- Official release poster
- Directed by: Subramaniam Siva
- Starring: Samuthirakani Yogi Babu Athmeeya
- Music by: Santhosh Narayanan
- Country of origin: India
- Original language: Tamil

Production
- Producer: S. Vinodh Kumar
- Cinematography: Vishnu
- Editor: A. L. Ramesh
- Production company: Mini Studios

Original release
- Network: Sun TV
- Release: 11 July 2021

= Vellai Yaanai =

2021 Indian film

Vellai Yaanai is a 2021 Indian Tamil-language drama film directed by Subramaniam Siva and starring Samuthirakani, Yogi Babu and Athmeeya in the lead roles.
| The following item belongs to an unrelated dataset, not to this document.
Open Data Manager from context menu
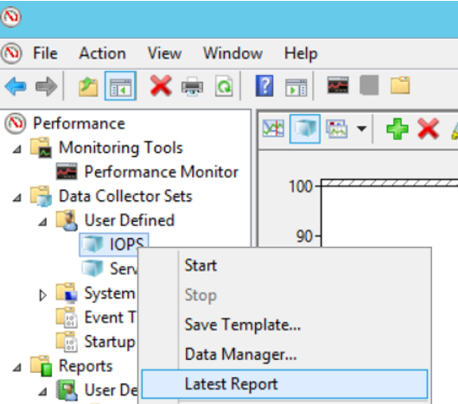 point(241,355)
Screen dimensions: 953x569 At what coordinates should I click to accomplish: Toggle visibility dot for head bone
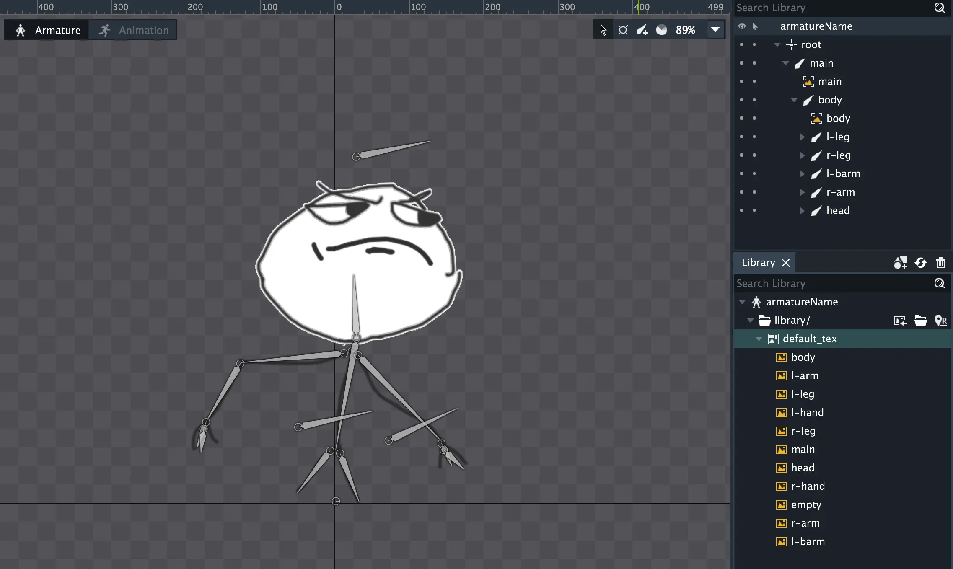(742, 211)
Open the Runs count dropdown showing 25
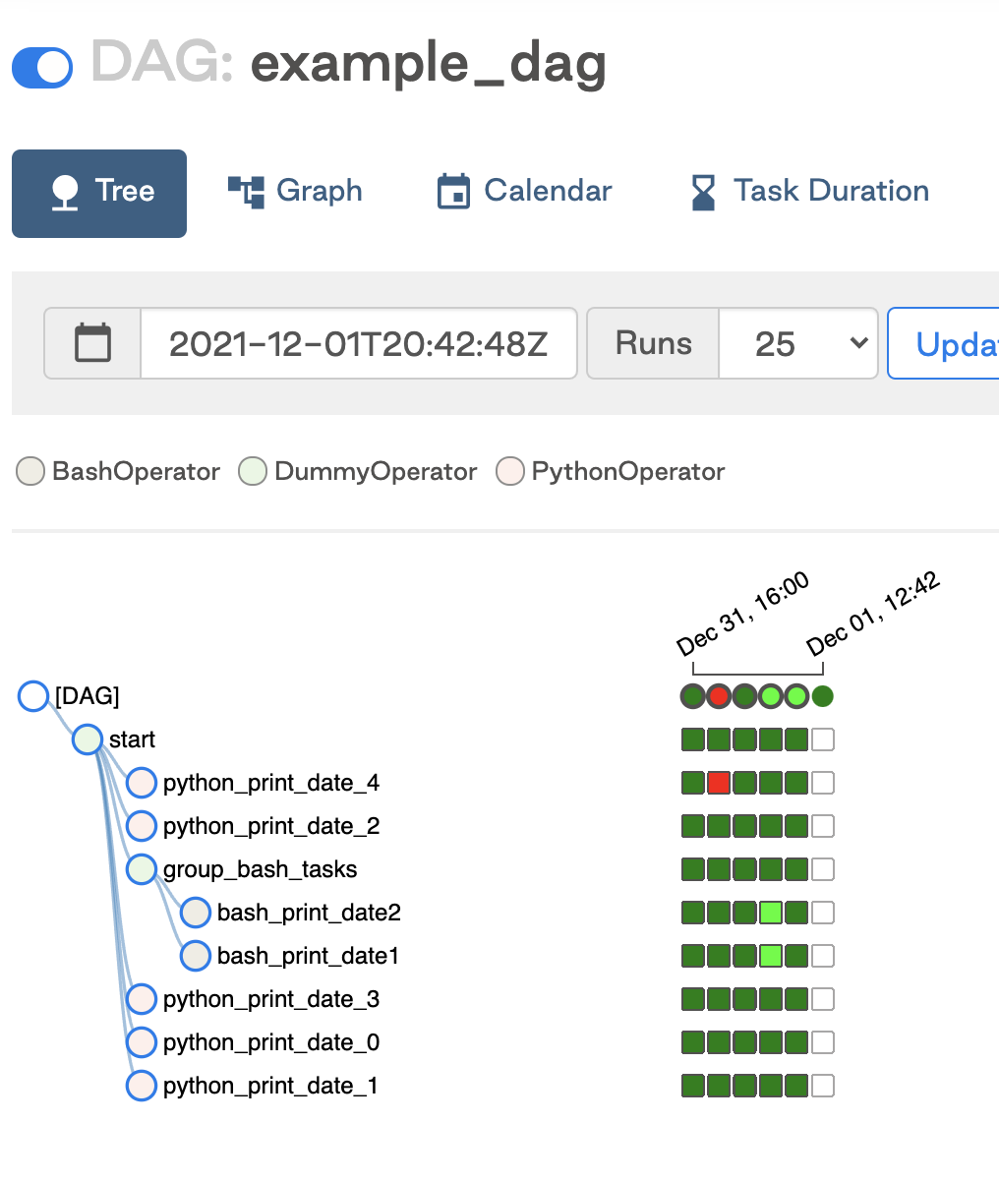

Produced by Mini Studios, it was released on 11 July 2021 on Sun TV.

==Plot==

An agrarian community with a thriving barter system becomes prey to a profit-driven bank. The once-prosperous village soon wilts as the bank systematically tears down the village.

== Production ==
Subramaniam Siva made a return as a director after a long sabbatical, and selected Samuthirakani to portray the lead role of a farmer. Athmiya Rajan was cast as the lead actress after the director was impressed by her performance in the Malayalam film, Joseph (2018)
Post-production for the film began in June 2019, but the film's release was delayed by two years.

== Soundtrack ==
Soundtrack was composed by Santhosh Narayanan.
- Vennila – Vijaynarain, Sangeetha Karuppiah
- Aara Thedum – Santhosh Narayanan
- Vaazha Vechonae – Vijaynarain
- Thandhom Thana – Mukesh Mohamed
- Nellu Vaasam – Santhosh Narayanan

== Release ==
The film was directly released on Sun TV on 11 July 2021. A critic from Cinema Express wrote "inconsistency mars this well-intentioned Samuthirakani tearjerker", adding "inconsistent writing ruins the well-performed rural drama." Entertainment portal Dinamalar gave the film mixed reviews.